The map is easiest to navigate with no more than two layers selected at a time.
- The Criminals: individual records including the name and personal information of each prisoner, along with their sentencing record. To view each person’s original register, click on “Link to Original Document” at the bottom of each popup profile*.
- NYC Wards and Police Precinct Offices: Wards were the city’s smallest political units. New York City was divided into six wards in 1686, each governed by an elected alderman and assistant alderman to the Common Council, and wards were added over the next two centuries. Wards became increasingly powerful and increasingly rife with corruption after the population boom of the early 19th century. Wards became political machines, notable for their socioeconomic and ethnic makeups. Some were notable for crime, some were notable for culture.
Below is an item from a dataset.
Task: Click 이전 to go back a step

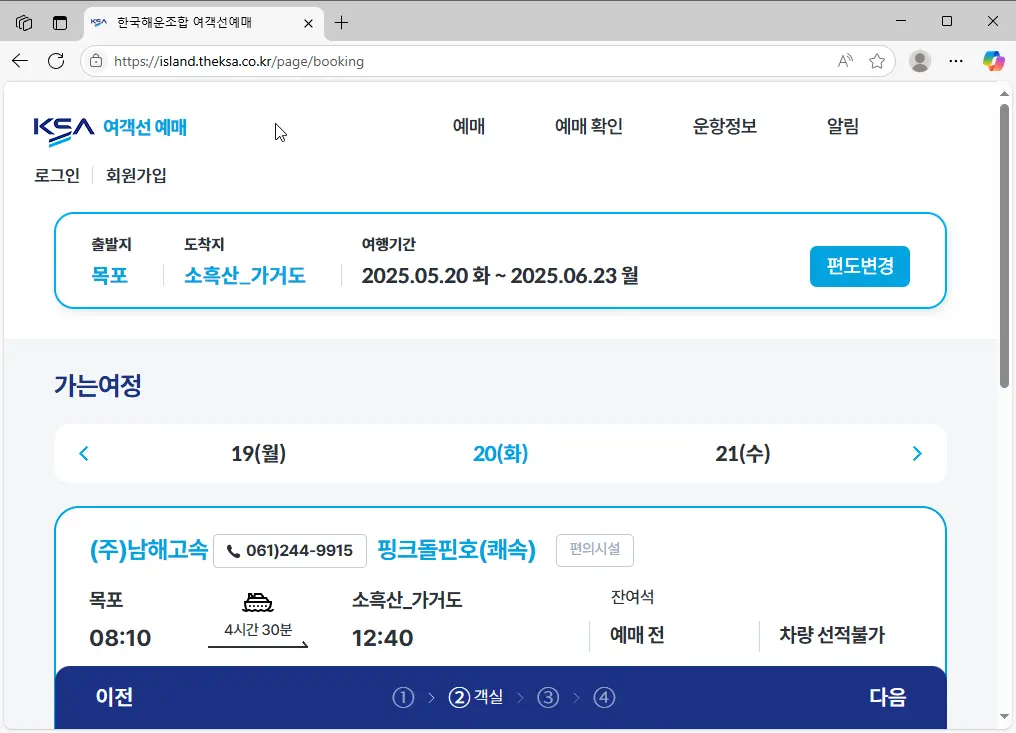Action: [114, 697]
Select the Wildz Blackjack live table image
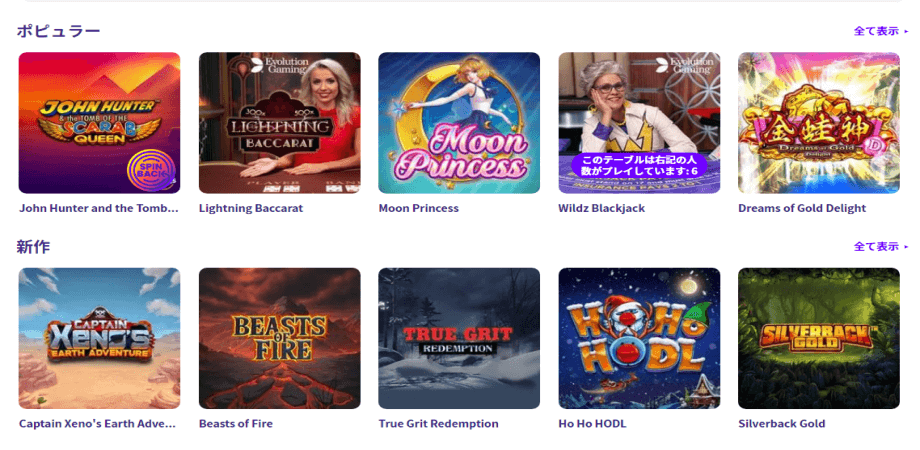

Here, we have a map of Manhattan’s Ward System with boundaries fixed in 1897, around the time wards became politically insignificant.
- Neighborhood Map: The cultural neighborhoods were defined by the tenements created within them, the ethnic groups concentrated wherein, and the general criminal and social behaviors. Midtown and Hell’s Kitchen were home to elite opium dens and the Bowery was home to flophouses. The Lower East Side still thrives today, while Collect Pond was recovered for sanitary purposes. This map attempts to account for the different neighborhoods that dominated NYC in the 20th Century.
*To gain access to the Ancestry.com New York State Archives: follow this link and enter your New York State postal code. All hyperlinks to documents should be open after initial login.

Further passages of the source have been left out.